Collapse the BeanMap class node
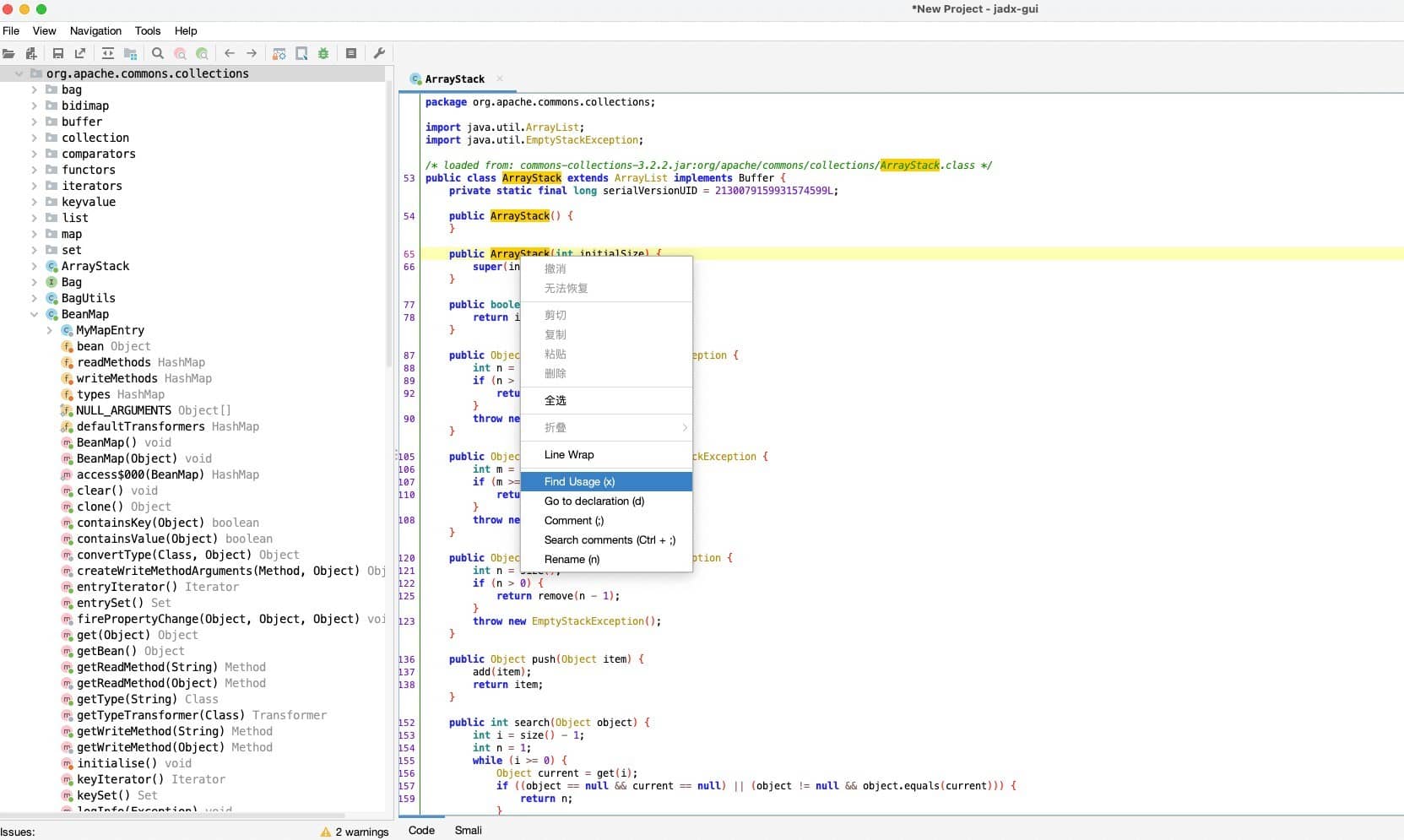The width and height of the screenshot is (1404, 840). tap(34, 314)
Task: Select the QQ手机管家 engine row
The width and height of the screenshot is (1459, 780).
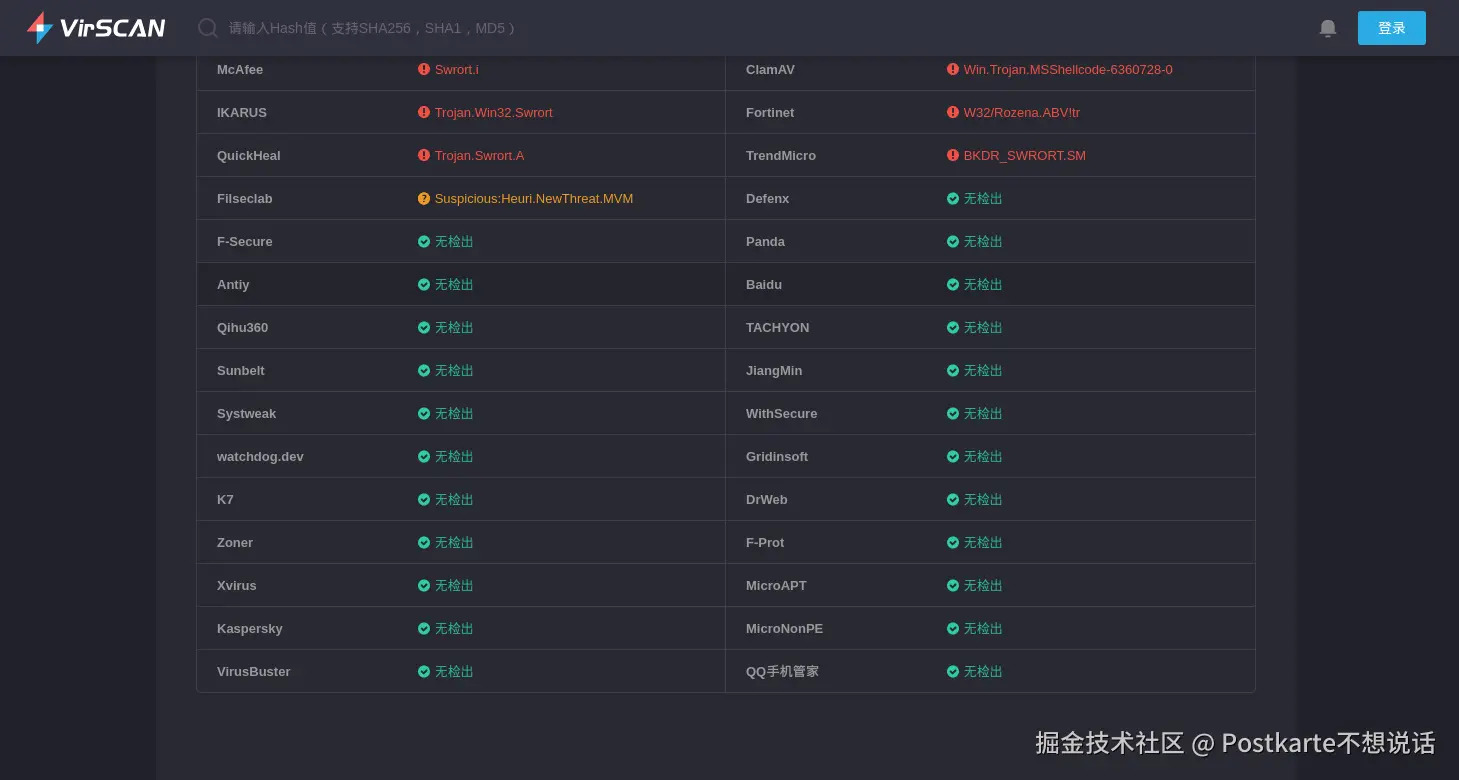Action: pyautogui.click(x=782, y=672)
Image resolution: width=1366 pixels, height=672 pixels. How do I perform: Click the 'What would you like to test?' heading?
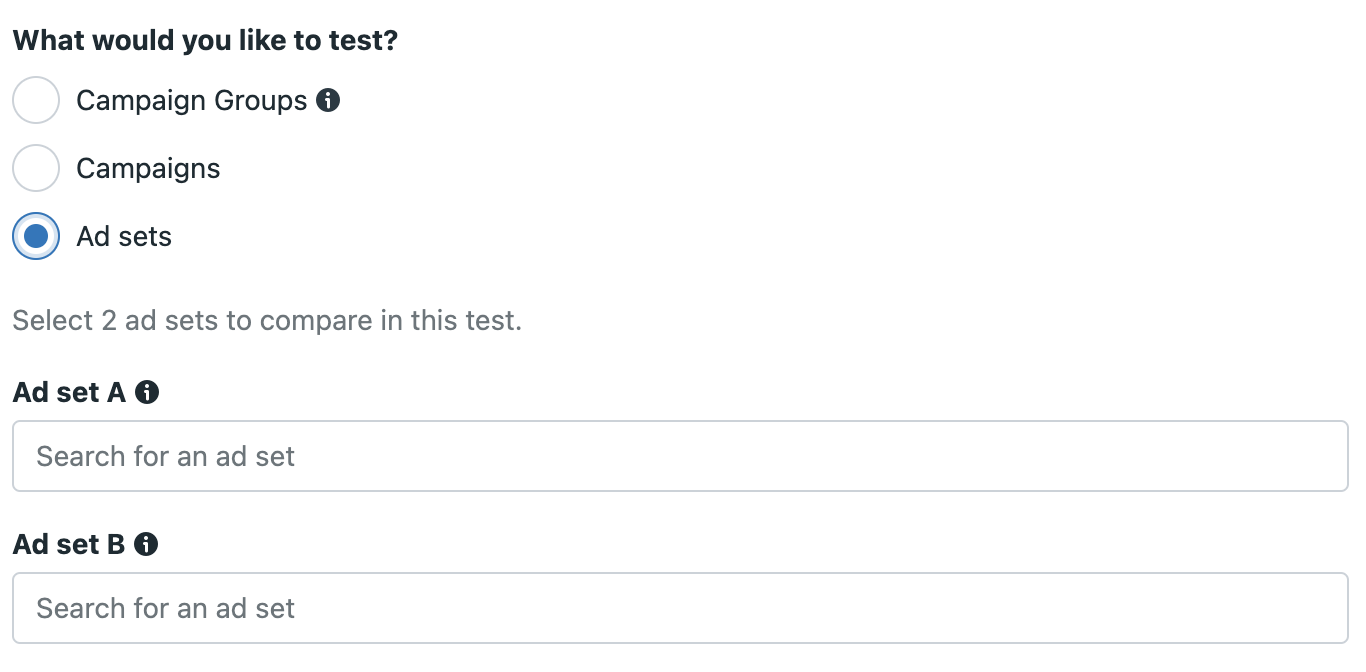point(206,42)
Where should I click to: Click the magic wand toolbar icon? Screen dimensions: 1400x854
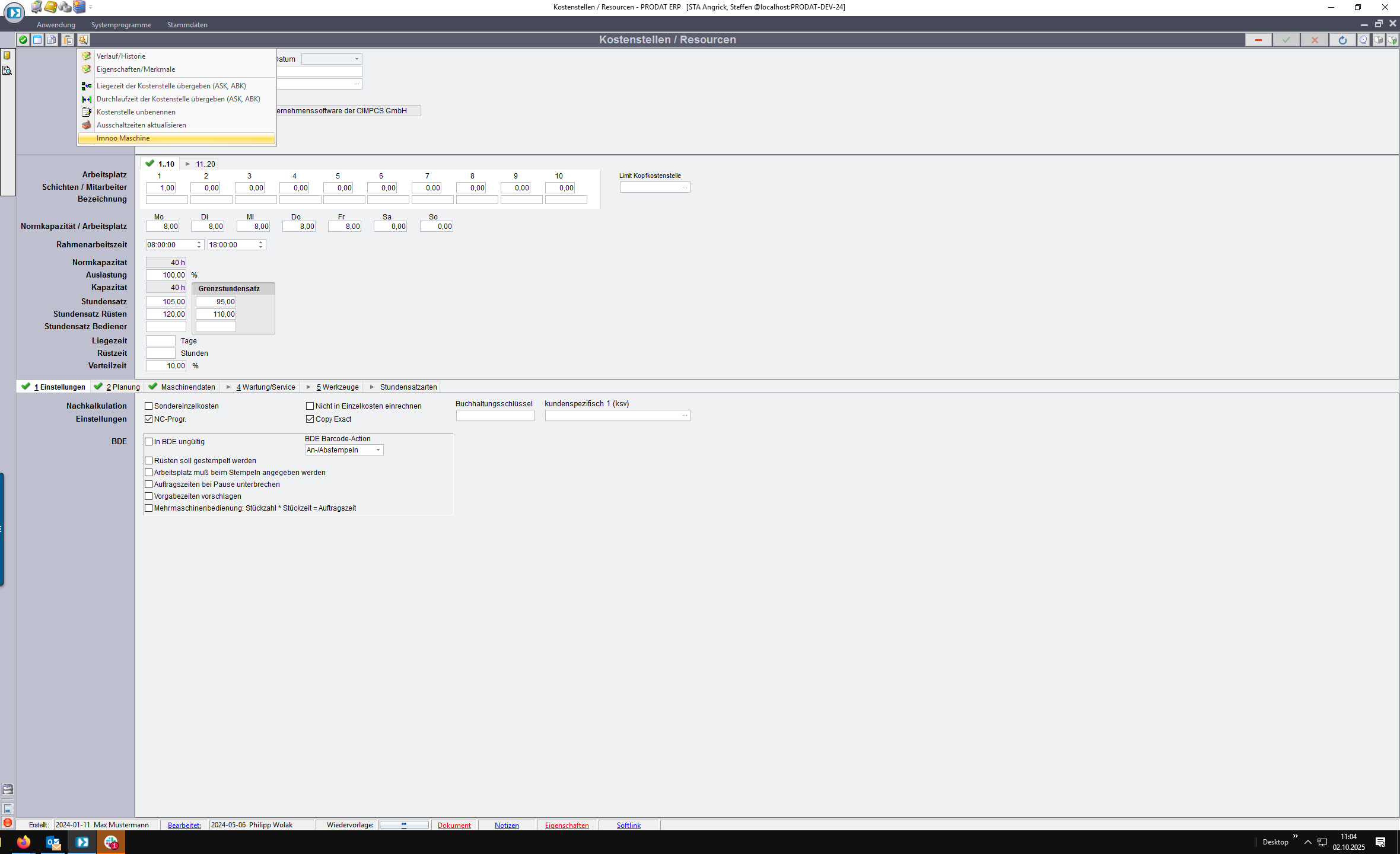click(83, 40)
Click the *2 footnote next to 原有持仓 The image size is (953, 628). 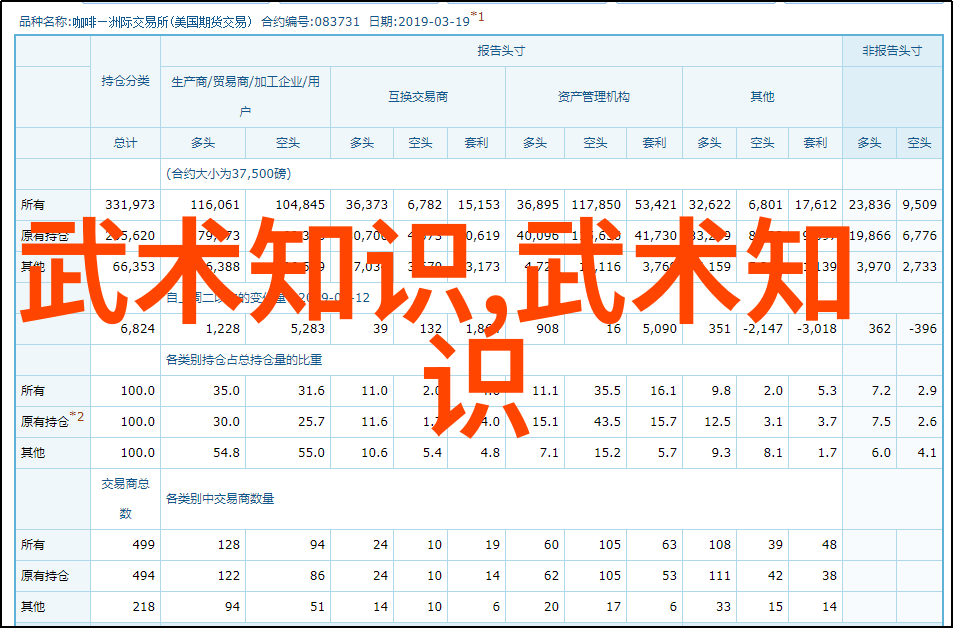78,417

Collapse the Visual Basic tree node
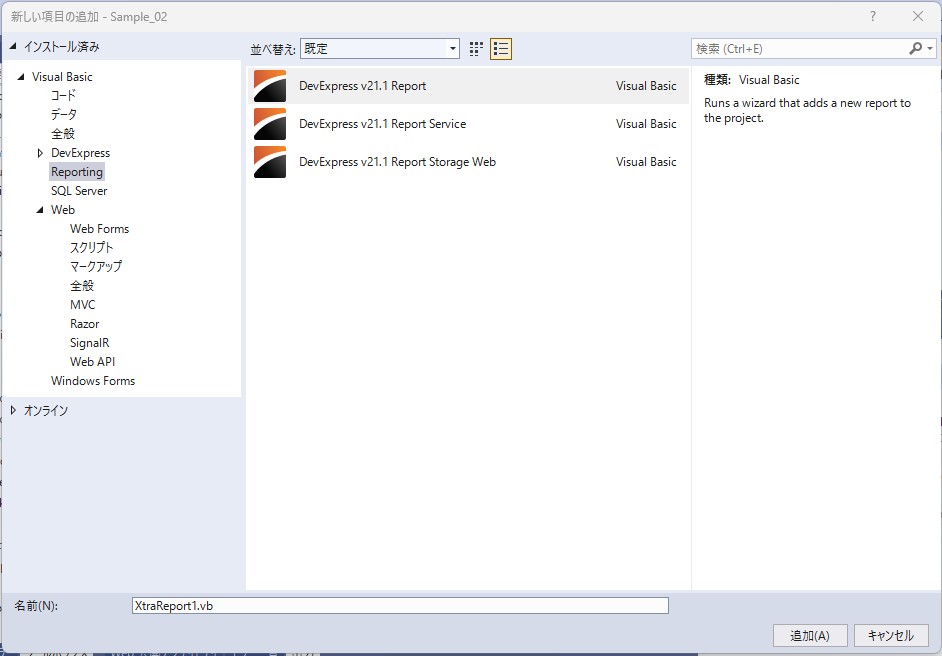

-- -- --

Pull out every line of the listing above that contains the word "node".

RESPONSE:
Collapse the BeanMap class node
Collapse the Visual Basic tree node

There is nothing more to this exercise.